→ Directions for this task
Please find every line in the items below that contains the string "will", and copy each of those lines in full.

╭─ Task input

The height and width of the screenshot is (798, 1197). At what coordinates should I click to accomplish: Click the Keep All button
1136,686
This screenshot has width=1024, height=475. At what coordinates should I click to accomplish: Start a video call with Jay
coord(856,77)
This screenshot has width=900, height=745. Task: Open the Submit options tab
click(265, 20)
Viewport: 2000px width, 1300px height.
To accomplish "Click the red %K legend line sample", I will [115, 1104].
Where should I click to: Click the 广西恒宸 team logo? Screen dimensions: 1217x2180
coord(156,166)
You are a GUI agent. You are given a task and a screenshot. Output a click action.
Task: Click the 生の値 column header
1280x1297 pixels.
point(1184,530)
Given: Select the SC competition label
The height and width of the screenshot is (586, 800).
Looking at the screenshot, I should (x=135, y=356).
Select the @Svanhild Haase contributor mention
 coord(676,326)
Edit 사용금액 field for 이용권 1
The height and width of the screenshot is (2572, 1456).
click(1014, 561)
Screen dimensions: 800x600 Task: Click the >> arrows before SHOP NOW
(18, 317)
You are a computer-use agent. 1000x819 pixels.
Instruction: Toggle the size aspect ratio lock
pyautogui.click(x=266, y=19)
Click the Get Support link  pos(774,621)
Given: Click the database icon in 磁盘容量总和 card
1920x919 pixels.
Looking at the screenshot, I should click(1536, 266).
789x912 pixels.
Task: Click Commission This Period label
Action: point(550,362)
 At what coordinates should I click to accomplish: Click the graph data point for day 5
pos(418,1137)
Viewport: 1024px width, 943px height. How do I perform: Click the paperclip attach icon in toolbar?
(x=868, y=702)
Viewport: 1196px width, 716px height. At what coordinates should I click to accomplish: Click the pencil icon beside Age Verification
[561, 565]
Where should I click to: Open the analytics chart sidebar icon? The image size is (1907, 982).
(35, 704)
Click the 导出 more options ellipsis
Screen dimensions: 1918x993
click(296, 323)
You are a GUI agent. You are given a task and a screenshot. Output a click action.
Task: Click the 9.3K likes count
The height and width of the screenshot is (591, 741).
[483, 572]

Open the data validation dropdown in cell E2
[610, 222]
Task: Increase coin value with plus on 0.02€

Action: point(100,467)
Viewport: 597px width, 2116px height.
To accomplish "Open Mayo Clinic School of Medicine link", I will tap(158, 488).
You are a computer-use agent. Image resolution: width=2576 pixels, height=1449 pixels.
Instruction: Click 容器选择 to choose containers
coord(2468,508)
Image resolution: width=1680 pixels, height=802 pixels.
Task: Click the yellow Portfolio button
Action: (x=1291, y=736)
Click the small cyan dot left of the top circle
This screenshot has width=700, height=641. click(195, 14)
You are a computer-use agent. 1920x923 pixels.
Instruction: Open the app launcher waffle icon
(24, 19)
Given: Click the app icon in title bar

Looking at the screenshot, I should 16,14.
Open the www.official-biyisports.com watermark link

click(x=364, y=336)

╰─

→ Output for this task
To accomplish "Click the red %K legend line sample", I will [115, 1104].
To accomplish "Open Mayo Clinic School of Medicine link", I will tap(158, 488).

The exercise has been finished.